Tue. May 27, 2025 5:15 PM - 7:15 PM Poster Hall (Exhibition Hall 7&8, Makuhari Messe)

convener:Ryuho Kataoka(National Institute of Polar Research), Antti Pulkkinen(NASA Goddard Space Flight Center), Mary Aronne(NASA GSFC/CUA), Yumi Bamba(National Institute of Information and Communications Technology)

5:15 PM - 7:15 PM

[PEM10-P08] Interaction among multiple CMEs to result in May 2024 Superstorm

*Daikou Shiota1, Seiji Yashiro2, Kazumasa Iwai3 (1.National Institute of Information and Communications Technology (NICT), 2.Catholic University of America, 3.Institute for Space–Earth Environmental Research, Nagoya University)

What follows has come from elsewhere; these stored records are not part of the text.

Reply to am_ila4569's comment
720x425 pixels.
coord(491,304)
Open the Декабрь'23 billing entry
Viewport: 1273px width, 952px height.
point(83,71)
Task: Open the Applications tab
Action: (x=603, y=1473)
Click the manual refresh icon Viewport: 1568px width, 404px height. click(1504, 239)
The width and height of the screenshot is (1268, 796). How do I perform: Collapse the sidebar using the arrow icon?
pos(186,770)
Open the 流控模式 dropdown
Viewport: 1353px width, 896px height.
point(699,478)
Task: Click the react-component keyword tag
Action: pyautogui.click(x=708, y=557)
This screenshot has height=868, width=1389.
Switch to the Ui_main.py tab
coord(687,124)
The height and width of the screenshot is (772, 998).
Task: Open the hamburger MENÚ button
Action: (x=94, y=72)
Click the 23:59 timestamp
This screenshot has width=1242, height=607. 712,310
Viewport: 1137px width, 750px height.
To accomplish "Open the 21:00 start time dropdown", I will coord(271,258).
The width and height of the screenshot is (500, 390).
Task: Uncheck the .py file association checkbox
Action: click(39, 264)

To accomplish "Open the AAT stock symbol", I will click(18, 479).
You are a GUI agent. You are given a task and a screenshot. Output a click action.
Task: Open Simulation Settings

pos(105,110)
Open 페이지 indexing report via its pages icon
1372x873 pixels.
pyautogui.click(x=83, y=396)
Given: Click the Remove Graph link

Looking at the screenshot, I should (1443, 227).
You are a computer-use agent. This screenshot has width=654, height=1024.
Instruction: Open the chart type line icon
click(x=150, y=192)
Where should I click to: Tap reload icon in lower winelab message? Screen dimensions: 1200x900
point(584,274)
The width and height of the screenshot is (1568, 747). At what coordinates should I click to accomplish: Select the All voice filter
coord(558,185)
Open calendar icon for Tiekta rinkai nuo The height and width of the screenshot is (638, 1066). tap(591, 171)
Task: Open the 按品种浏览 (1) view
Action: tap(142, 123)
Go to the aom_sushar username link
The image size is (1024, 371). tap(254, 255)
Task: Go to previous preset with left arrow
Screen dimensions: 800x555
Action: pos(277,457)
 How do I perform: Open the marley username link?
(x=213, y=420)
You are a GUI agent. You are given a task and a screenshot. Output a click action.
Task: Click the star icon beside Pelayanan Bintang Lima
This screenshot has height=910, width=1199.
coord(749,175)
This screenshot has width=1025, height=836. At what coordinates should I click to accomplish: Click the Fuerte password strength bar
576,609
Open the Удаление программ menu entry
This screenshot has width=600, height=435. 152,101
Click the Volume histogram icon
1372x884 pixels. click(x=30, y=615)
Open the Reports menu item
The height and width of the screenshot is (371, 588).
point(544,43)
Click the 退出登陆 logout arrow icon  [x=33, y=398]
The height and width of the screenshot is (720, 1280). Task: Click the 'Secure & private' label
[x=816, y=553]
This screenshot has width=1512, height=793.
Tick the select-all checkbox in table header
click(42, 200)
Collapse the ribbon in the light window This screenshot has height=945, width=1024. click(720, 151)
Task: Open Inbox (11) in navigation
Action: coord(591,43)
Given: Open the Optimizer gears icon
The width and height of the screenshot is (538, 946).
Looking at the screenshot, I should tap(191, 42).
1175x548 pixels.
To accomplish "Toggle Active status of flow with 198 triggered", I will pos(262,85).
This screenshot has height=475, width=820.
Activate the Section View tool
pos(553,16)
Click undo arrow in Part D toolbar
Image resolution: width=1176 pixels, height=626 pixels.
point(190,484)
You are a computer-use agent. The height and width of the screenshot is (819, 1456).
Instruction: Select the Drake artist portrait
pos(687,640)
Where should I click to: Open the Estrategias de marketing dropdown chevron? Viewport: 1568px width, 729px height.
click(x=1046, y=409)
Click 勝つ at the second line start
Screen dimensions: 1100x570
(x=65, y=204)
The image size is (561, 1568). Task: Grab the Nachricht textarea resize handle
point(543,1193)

Keywords:Coronal mass ejection , solar wind , IMF

The space storm that occurred in May 2024 became a phenomenon of a scale rarely seen in history, with aurora visible in extremely wide areas of the world, including Japan. One of the reasons for this event is that the solar wind that arrived at the Earth on May 10-12 was in a state far from normal, with a maximum density of more than 50 particles/cc and a maximum southward magnetic field of more than 40 nT. This solar wind structure is considered to be generated by multiple CMEs associated with solar flares, including the X-class flares occurred continuously in a short period of time of May 8-10. It is thought that the high-speed CMEs interacted with each other and arrived at the Earth as a single complex body, but the details are difficult to clarify.
In this study, we analyzed solar flares and CMEs that propagated toward the Earth during this period, which were observed by the SDO satellite and SOHO/LASCO, and calculated the propagation of the CMEs in the solar wind with MHD simulation (SUSANOO-CME), and examined the correspondence between the solar wind structure observed in situ and the solar flares and CMEs. Interplanetary scintillation (IPS) observations of the Institute for Space-Earth Environmental Research, Nagoya University are also used the examination of the MHD simulation. In the multiple CMEs that occurred on May 8-9, the propagation speed of the succeeding CMEs was higher than that of the preceding CMEs, and it was seen that they caught up and interacted with each other during propagation in interplanetary space. As a result, it showed that compression occurred in the shock waves of the succeeding CMEs and a prevention of the expansion of the middle CMEs caught between other CMEs, leading to the formation of a high-speed, high-density, and high-magnetic field structure. However, since it is difficult to identify the correspondence between phenomena observed in the solar corona and in situ measurement, we report the results of comparison and consideration of simulation results in which data of different CMEs were input.